Because we do not love alone, our sadness is never felt in isolation.
I’ve begun to ask myself, what is the charm with novelty? To be the first to do something? To be the one who outdoes someone else’s record? This idea of being “special”-when did our lives begin to be measured by the things we carry rather than the things that carry us?
A lot of us tend to remember the people who set world records for sports, movies, awards, or groundbreaking scientific discoveries, but we often miss out on the stories of the people who have helped them get there.
We do not have to be special to be meaningful.
Our lives do not have to prove a point or outdo a previous notion to justify that we are allowed to exist. That we were meant to exist.
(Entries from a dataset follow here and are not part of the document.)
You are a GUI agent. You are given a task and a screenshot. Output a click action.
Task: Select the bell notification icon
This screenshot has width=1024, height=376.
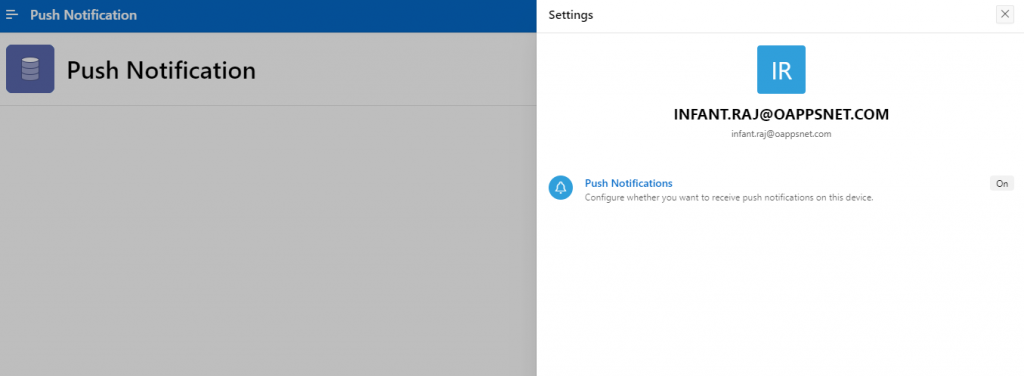coord(560,187)
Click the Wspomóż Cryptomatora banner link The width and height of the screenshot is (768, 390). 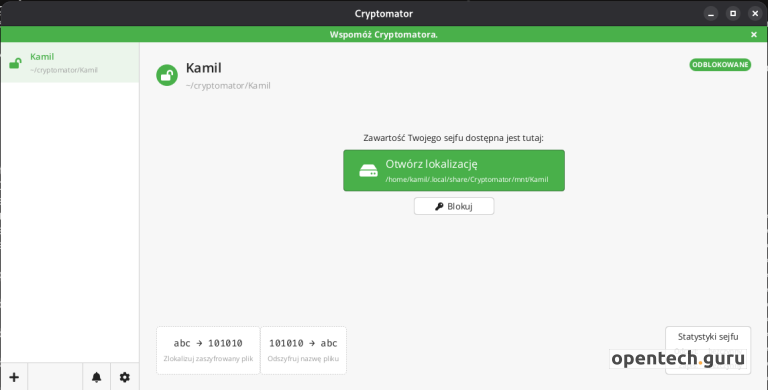pyautogui.click(x=384, y=34)
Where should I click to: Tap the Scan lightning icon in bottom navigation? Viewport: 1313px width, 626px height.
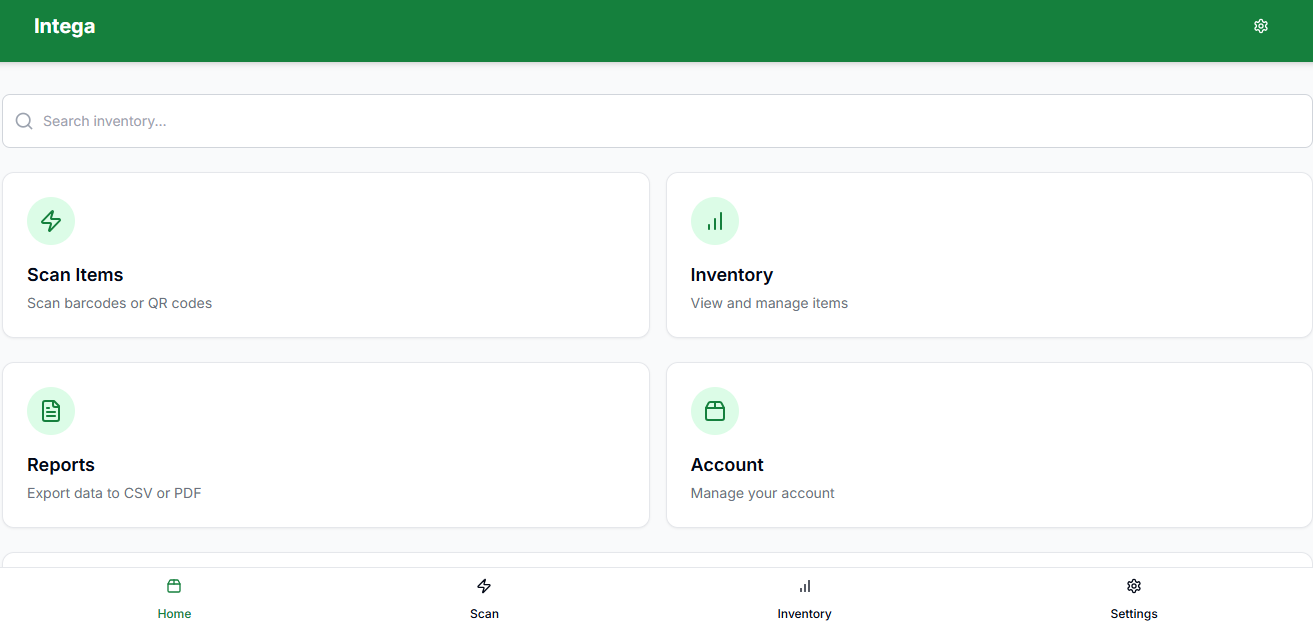[484, 586]
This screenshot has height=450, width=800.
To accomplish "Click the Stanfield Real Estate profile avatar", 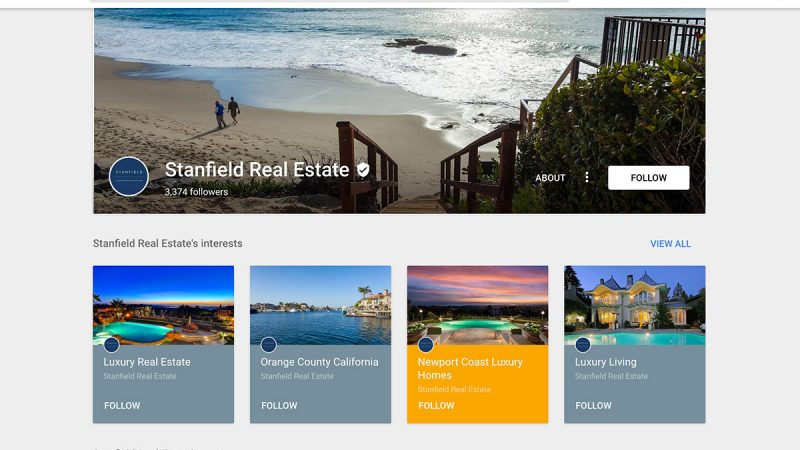I will pyautogui.click(x=129, y=177).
We exist by fate, but we live by choice.
What we do in this life counts, but how this life brings us peace-that can’t always be quantified in achievements or test scores or employee review assessments. So, as I’ve been thinking about the idea of “novelty” in our culture, I’ve also been thinking about the novelty of depression.
This past summer has been spectacular and transformative, but when the momentum of highlights, accomplishments, and instant gratifications lagged-my depression came into my life in full force. In the past, people would tell me, “You’re not alone,” or “Millions of other people feel depressed too sometimes.” Those words of encouragement never sat well with me, no matter who it was from and no matter how pure I knew their intentions were. And now I’m beginning to see that the idea of novelty and individualism was clouding my ability to see the solidarity depression brings.
So often, I think many of us think that what we go through is so individualistic to us, but just as the universal language of expression is love-the universal way of knowing we are human is pain. We are fallible beings, we are not meant to hold steady all of the time. So when people say “We are not alone,” oftentimes it is not meant to be minimizing or shaming, but sometimes it’s a gentle reminder of saying, “I feel your pain too. Our pains are connected.”
This is not to say that everyone understands one another’s pain, but every human has felt it.
Oftentimes, I’ve found myself wanting to be the best at something, to be the solution to some worldly problem or disaster. I wanted to mean something, so the idea of individualism was almost always enticing to my ways of being. What I’ve grown to realize is that if we keep coining ourselves as people that can be made into something special, we are robbing ourselves of our humanness. The stories that wrap itself in depression are unique to us, but they are not always stories that have never been felt, told, experienced, suffered through, or survived by.
The novelty of depression is rooted in the same notions of individualism or the American Dream. It orients itself around the belief that the things we feel, do, accomplish, and suffer through are specific to who we are, but who we are is not limited by the space we occupy. Who we are lives in how we carry ourselves, how we impact others, in the times we share, in the spaces between us. We are finite and fallible, but our pains are generational and just as our pains are generational so are the ways in which we love.
Sometimes we will go through things that isolate us in fear and shame or guilt, but please remember that our lives are not meant to be lived in isolation. Part of the human condition involves our innate yearning to connect, to learn, to live, to live well, and to not just cope, but thrive.
Our pains are not isolated.
The ways in which we love are our liberties.
We are more than the things we carry.